**TASK DESCRIPTION**
Pictures excluded, copy every record that follows exactly as it appears.

**SUPPLIED RECORDS**
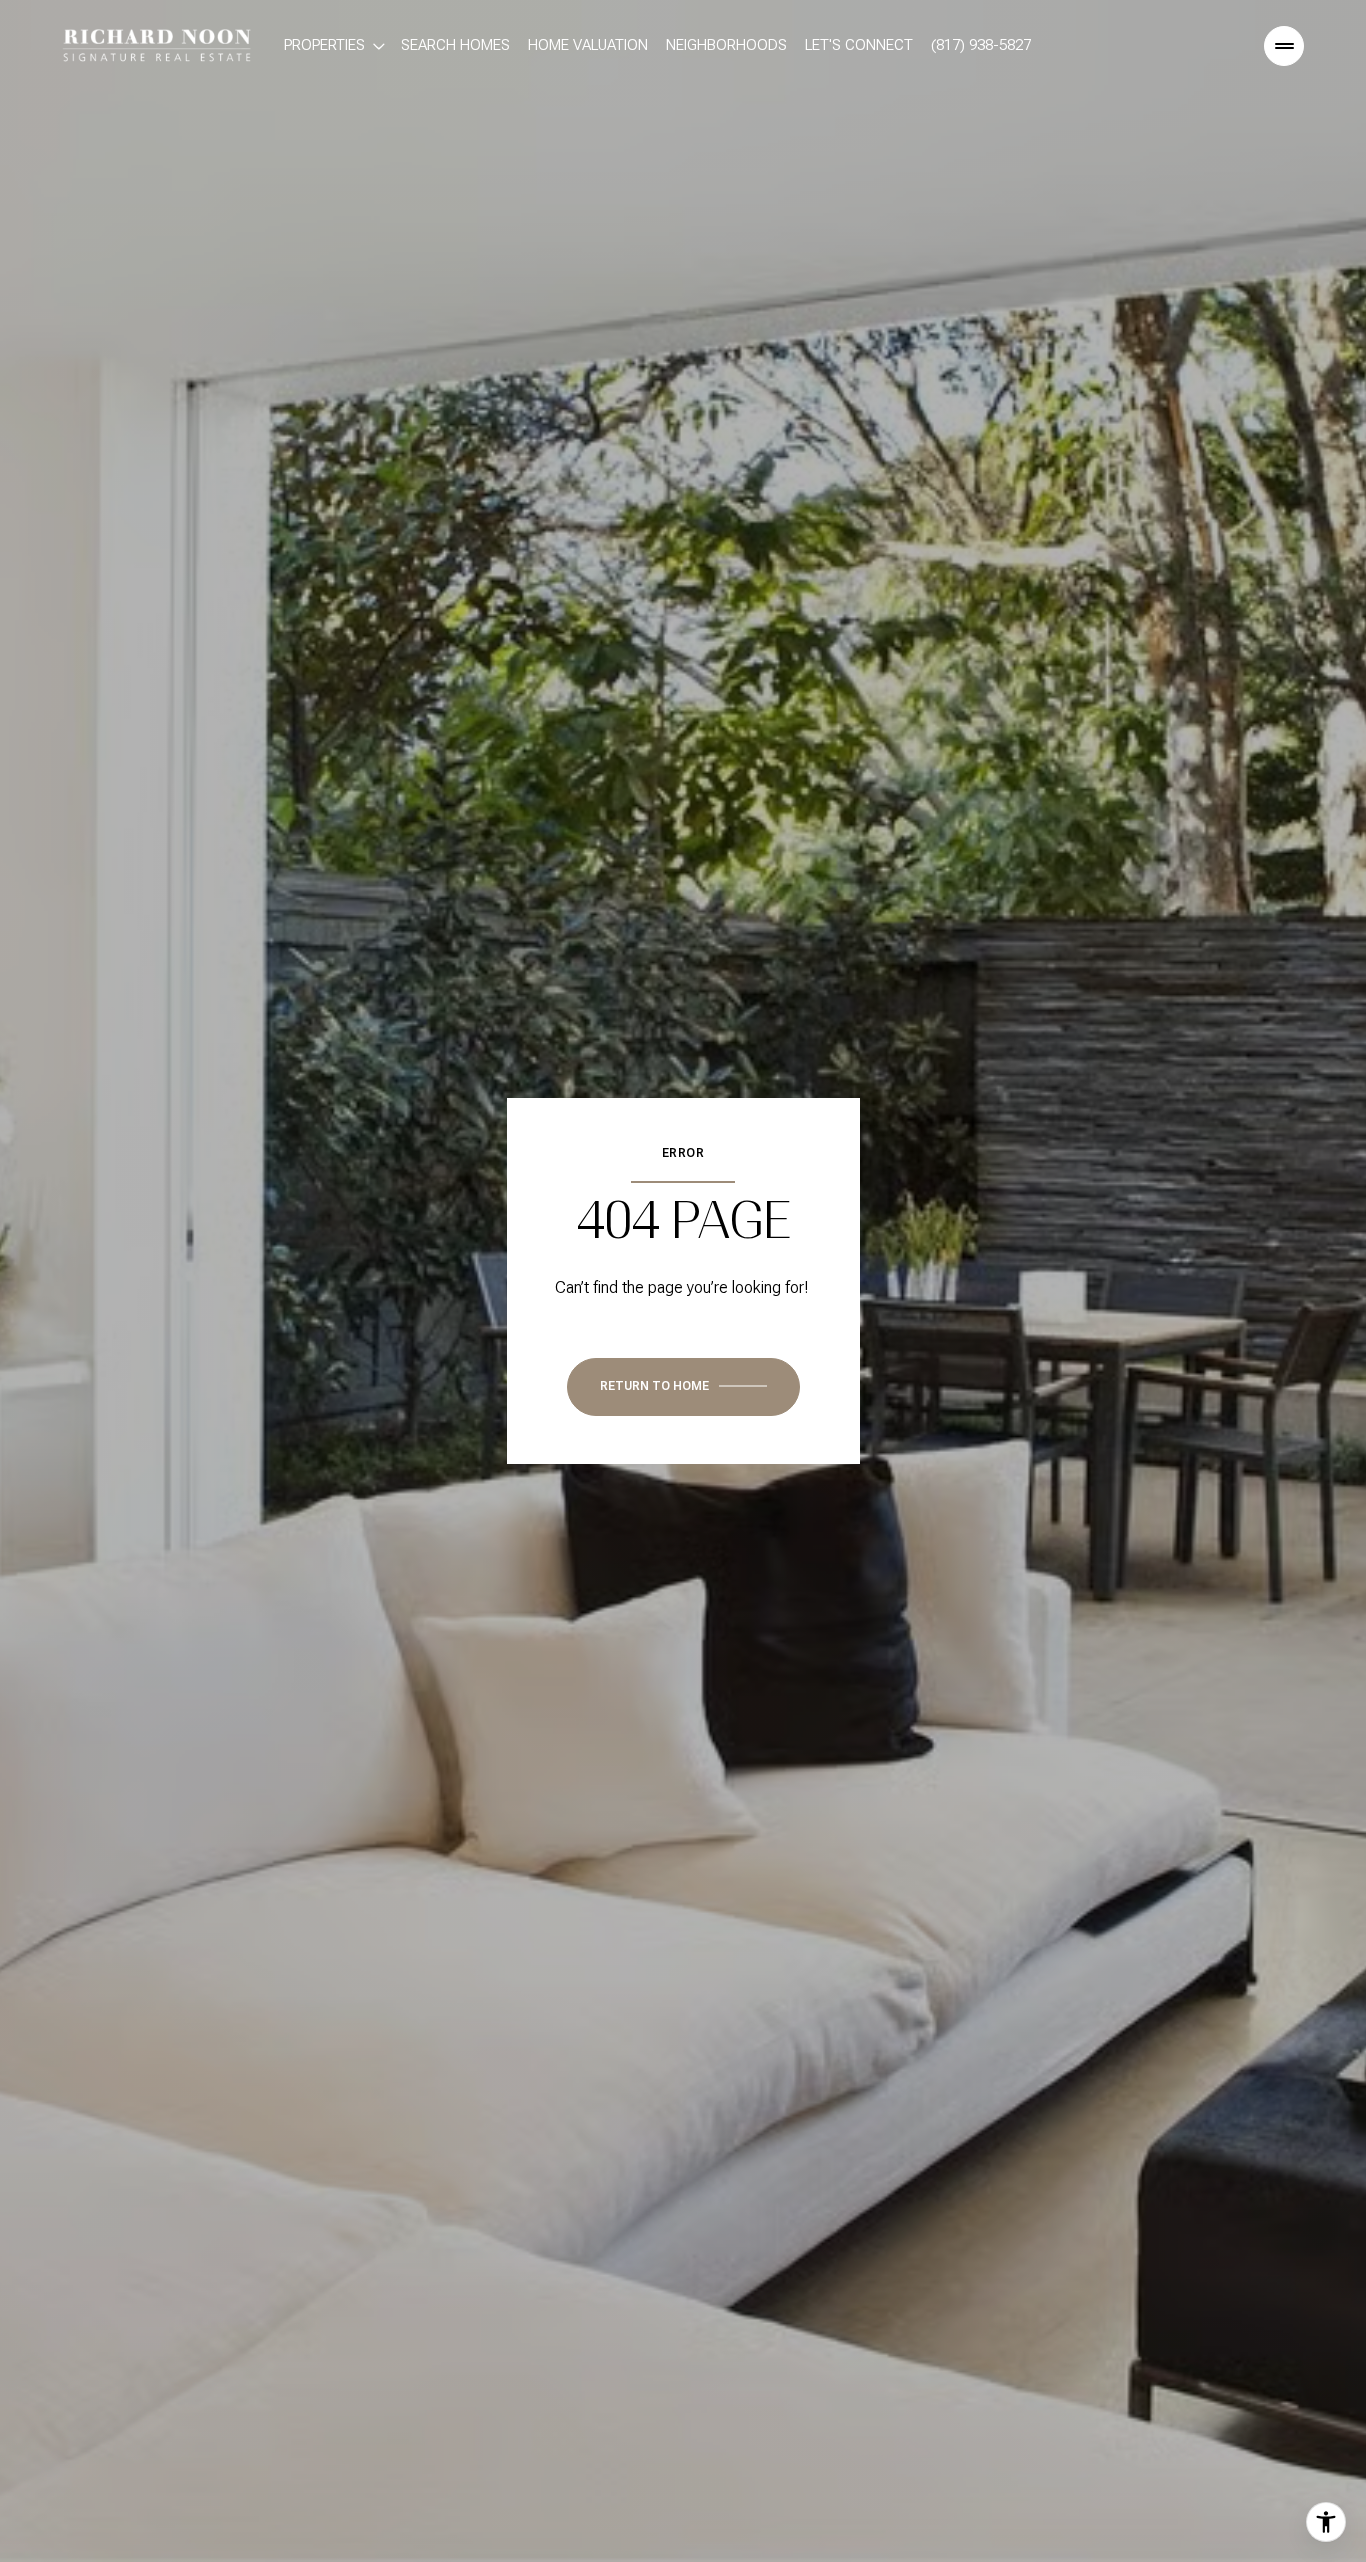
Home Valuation (588, 45)
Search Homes (455, 45)
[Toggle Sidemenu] (1284, 46)
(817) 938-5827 (981, 45)
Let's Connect (859, 45)
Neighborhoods (726, 45)
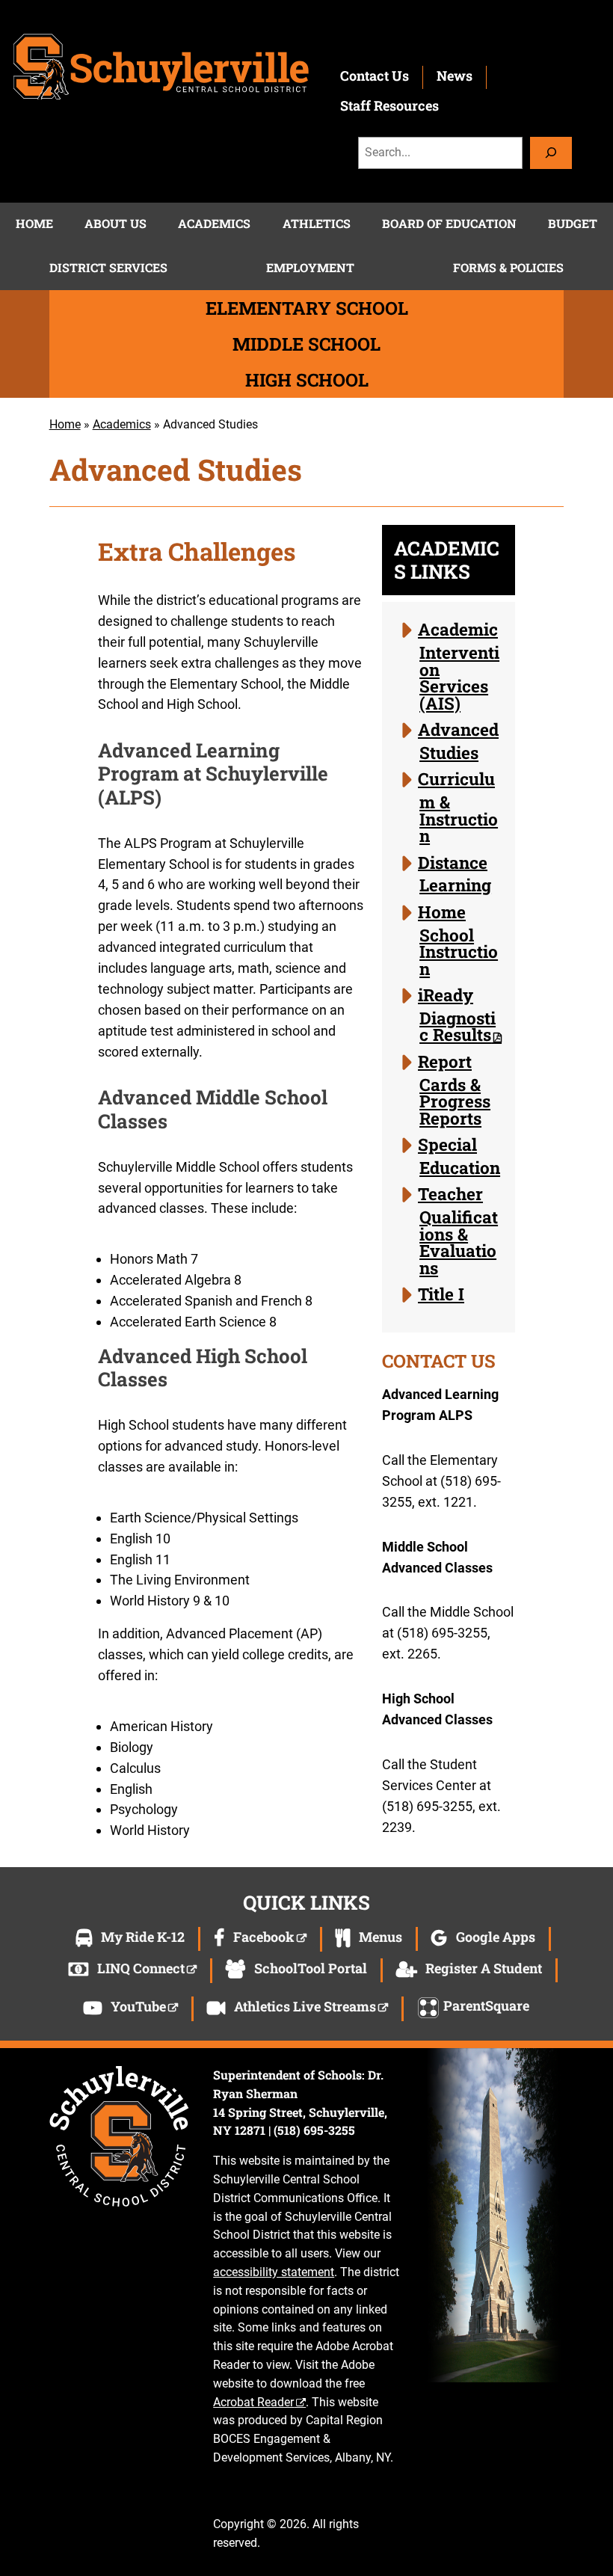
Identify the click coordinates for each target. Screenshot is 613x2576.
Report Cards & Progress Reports (454, 1089)
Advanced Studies (458, 740)
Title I (441, 1293)
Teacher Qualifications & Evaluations (458, 1230)
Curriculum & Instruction (458, 806)
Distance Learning (454, 873)
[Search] (551, 153)
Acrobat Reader (253, 2402)
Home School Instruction (458, 940)
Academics (122, 424)
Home (65, 424)
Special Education (459, 1155)
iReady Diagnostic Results (457, 1014)
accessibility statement (273, 2272)
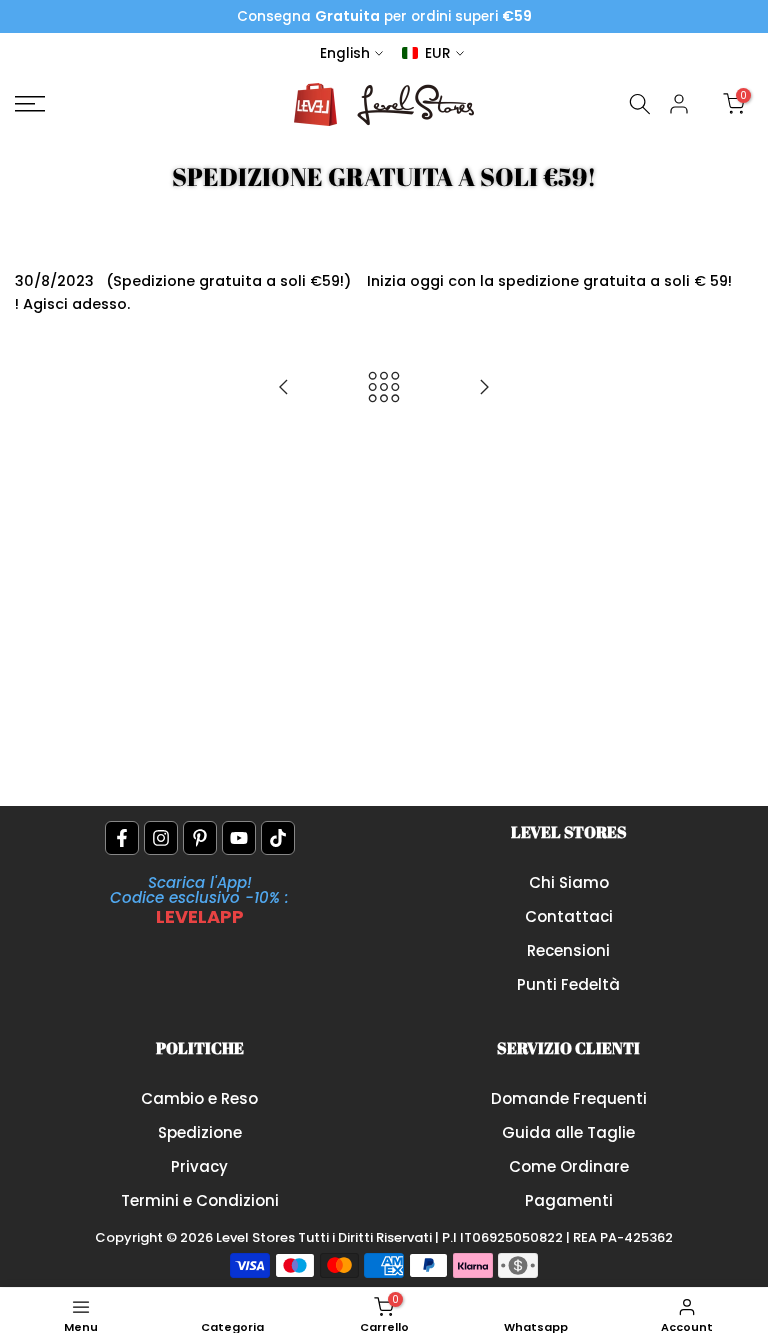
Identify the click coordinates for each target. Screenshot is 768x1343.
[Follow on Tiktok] (278, 838)
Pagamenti (569, 1200)
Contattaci (569, 916)
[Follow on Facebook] (122, 838)
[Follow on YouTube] (239, 838)
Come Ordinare (569, 1166)
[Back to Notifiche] (384, 388)
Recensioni (568, 950)
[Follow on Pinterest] (200, 838)
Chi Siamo (569, 882)
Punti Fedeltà (568, 984)
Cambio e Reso (199, 1098)
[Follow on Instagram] (161, 838)
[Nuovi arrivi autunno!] (484, 388)
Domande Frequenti (569, 1098)
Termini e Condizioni (200, 1200)
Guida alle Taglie (568, 1132)
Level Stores (257, 1237)
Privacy (199, 1166)
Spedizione (200, 1132)
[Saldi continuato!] (284, 388)
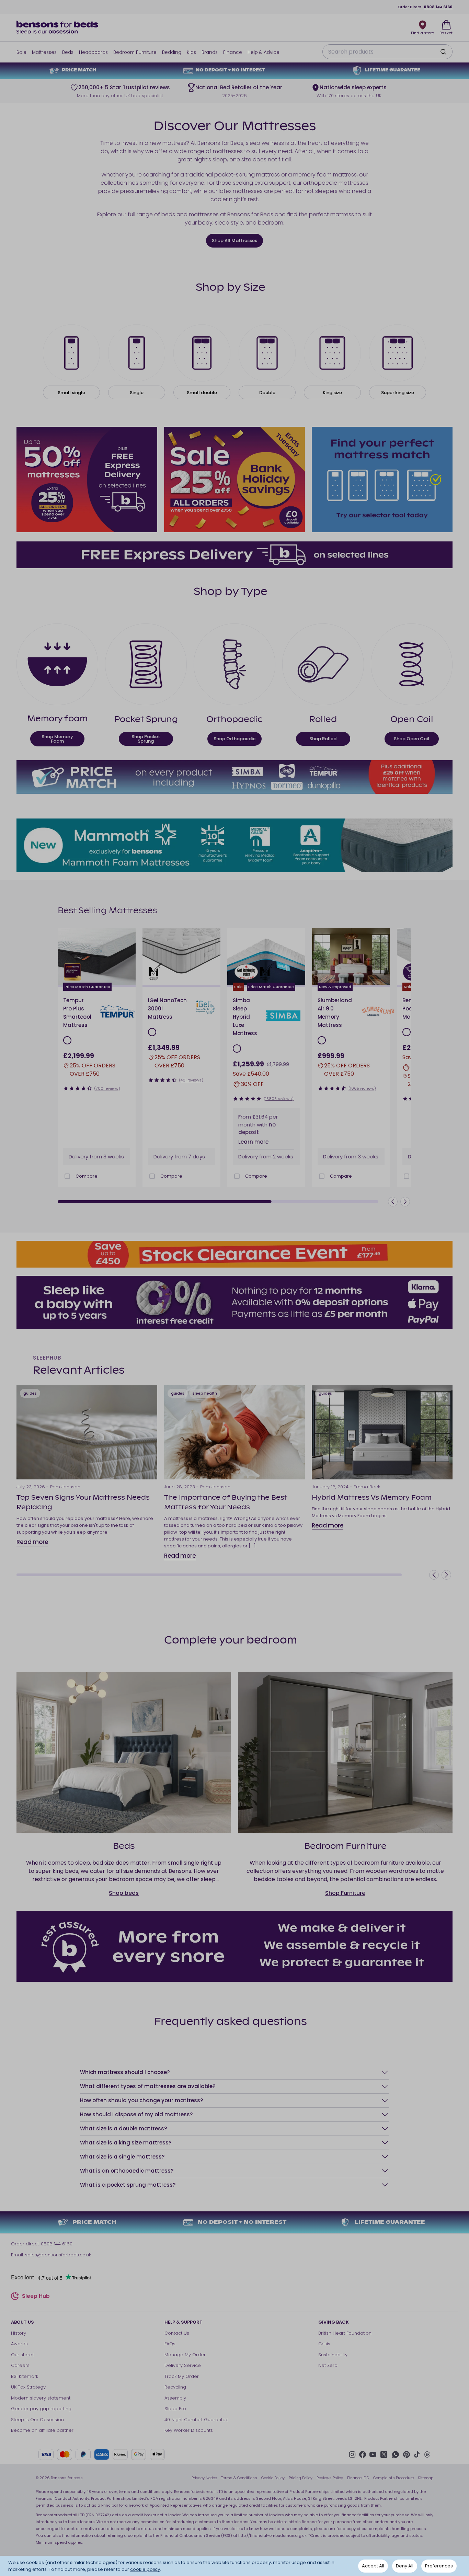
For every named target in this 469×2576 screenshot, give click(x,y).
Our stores (23, 2354)
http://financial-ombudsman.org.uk (272, 2535)
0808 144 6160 (438, 7)
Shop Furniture (345, 1893)
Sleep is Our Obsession (37, 2419)
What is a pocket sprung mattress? (127, 2184)
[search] (443, 52)
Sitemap (425, 2478)
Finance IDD (358, 2478)
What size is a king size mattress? (125, 2142)
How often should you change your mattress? (141, 2100)
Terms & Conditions (239, 2478)
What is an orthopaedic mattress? (126, 2170)
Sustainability (332, 2354)
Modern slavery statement (40, 2398)
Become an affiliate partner (42, 2430)
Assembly (175, 2398)
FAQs (169, 2343)
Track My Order (181, 2376)
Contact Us (176, 2333)
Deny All (404, 2566)
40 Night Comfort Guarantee (196, 2419)
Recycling (175, 2387)
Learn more (253, 1141)
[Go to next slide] (128, 957)
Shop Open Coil (411, 738)
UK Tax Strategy (28, 2387)
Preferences (439, 2566)
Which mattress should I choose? (125, 2072)
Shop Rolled (322, 738)
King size (332, 392)
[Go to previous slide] (393, 1201)
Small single (71, 392)
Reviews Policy (330, 2478)
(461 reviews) (191, 1080)
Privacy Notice (204, 2478)
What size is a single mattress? (122, 2156)
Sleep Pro (175, 2408)
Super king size (397, 392)
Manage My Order (185, 2354)
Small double (202, 392)
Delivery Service (182, 2365)
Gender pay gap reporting (41, 2408)
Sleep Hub (36, 2296)
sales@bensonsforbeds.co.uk (58, 2255)
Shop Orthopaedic (234, 738)
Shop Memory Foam (57, 738)
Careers (20, 2365)
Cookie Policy (273, 2478)
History (18, 2333)
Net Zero (328, 2365)
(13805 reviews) (279, 1098)
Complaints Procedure (393, 2478)
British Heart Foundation (344, 2333)
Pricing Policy (300, 2478)
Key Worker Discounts (188, 2430)
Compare (87, 1176)
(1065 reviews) (362, 1088)
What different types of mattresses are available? (147, 2086)
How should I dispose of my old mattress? (136, 2114)
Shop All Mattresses (234, 240)
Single (137, 392)
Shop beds (124, 1893)
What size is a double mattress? (123, 2128)
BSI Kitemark (24, 2376)
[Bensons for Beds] (57, 27)
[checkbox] (67, 1176)
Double (267, 392)
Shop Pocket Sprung (145, 738)
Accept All (373, 2566)
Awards (19, 2343)
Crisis (324, 2343)
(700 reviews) (107, 1088)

**TASK RESULT**
Home Valuation (588, 45)
Search Homes (455, 45)
[Toggle Sidemenu] (1284, 46)
(817) 938-5827 (981, 45)
Let's Connect (859, 45)
Neighborhoods (726, 45)
Identify the click coordinates for each target. Screenshot is 613x2576.
Report Cards & Progress Reports (454, 1089)
Advanced Studies (458, 740)
Title I (441, 1293)
Teacher Qualifications & Evaluations (458, 1230)
Curriculum & Instruction (458, 806)
Distance Learning (454, 873)
[Search] (551, 153)
Acrobat Reader (253, 2402)
Home School Instruction (458, 940)
Academics (122, 424)
Home (65, 424)
Special Education (459, 1155)
iReady Diagnostic Results (457, 1014)
accessibility statement (273, 2272)
Identify the click coordinates for each target. Screenshot is 768x1343.
[Follow on Tiktok] (278, 838)
Pagamenti (569, 1200)
Contattaci (569, 916)
[Follow on Facebook] (122, 838)
[Follow on YouTube] (239, 838)
Come Ordinare (569, 1166)
[Back to Notifiche] (384, 388)
Recensioni (568, 950)
[Follow on Pinterest] (200, 838)
Chi Siamo (569, 882)
Punti Fedeltà (568, 984)
Cambio e Reso (199, 1098)
[Follow on Instagram] (161, 838)
[Nuovi arrivi autunno!] (484, 388)
Domande Frequenti (569, 1098)
Termini e Condizioni (200, 1200)
Guida alle Taglie (568, 1132)
Level Stores (257, 1237)
Privacy (199, 1166)
Spedizione (200, 1132)
[Saldi continuato!] (284, 388)
For every named target in this 469×2576 screenshot, give click(x,y).
Our stores (23, 2354)
http://financial-ombudsman.org.uk (272, 2535)
0808 144 6160 (438, 7)
Shop Furniture (345, 1893)
Sleep is Our Obsession (37, 2419)
What is a pocket sprung mattress? (127, 2184)
[search] (443, 52)
Sitemap (425, 2478)
Finance IDD (358, 2478)
What size is a king size mattress? (125, 2142)
How often should you change your mattress? (141, 2100)
Terms & Conditions (239, 2478)
What is an orthopaedic mattress? (126, 2170)
Sustainability (332, 2354)
Modern slavery statement (40, 2398)
Become an affiliate partner (42, 2430)
Assembly (175, 2398)
FAQs (169, 2343)
Track My Order (181, 2376)
Contact Us (176, 2333)
Deny All (404, 2566)
40 Night Comfort Guarantee (196, 2419)
Recycling (175, 2387)
Learn more (253, 1141)
[Go to next slide] (128, 957)
Shop Open Coil (411, 738)
UK Tax Strategy (28, 2387)
Preferences (439, 2566)
Which mattress should I choose? (125, 2072)
Shop Rolled (322, 738)
King size (332, 392)
[Go to previous slide] (393, 1201)
Small single (71, 392)
Reviews Policy (330, 2478)
(461 reviews) (191, 1080)
Privacy Notice (204, 2478)
What size is a single mattress? (122, 2156)
Sleep Pro (175, 2408)
Super king size (397, 392)
Manage My Order (185, 2354)
Small double (202, 392)
Delivery Service (182, 2365)
Gender pay gap reporting (41, 2408)
Sleep Hub (36, 2296)
sales@bensonsforbeds.co.uk (58, 2255)
Shop Orthopaedic (234, 738)
Shop Memory Foam (57, 738)
Careers (20, 2365)
Cookie Policy (273, 2478)
History (18, 2333)
Net Zero (328, 2365)
(13805 reviews) (279, 1098)
Complaints Procedure (393, 2478)
British Heart Foundation (344, 2333)
Pricing Policy (300, 2478)
Key Worker Discounts (188, 2430)
Compare (87, 1176)
(1065 reviews) (362, 1088)
What different types of mattresses are available? (147, 2086)
How should I dispose of my old mattress? (136, 2114)
Shop All Mattresses (234, 240)
Single (137, 392)
Shop beds (124, 1893)
What size is a double mattress? (123, 2128)
BSI Kitemark (24, 2376)
[Bensons for Beds] (57, 27)
[checkbox] (67, 1176)
Double (267, 392)
Shop Pocket Sprung (145, 738)
Accept All (373, 2566)
Awards (19, 2343)
Crisis (324, 2343)
(700 reviews) (107, 1088)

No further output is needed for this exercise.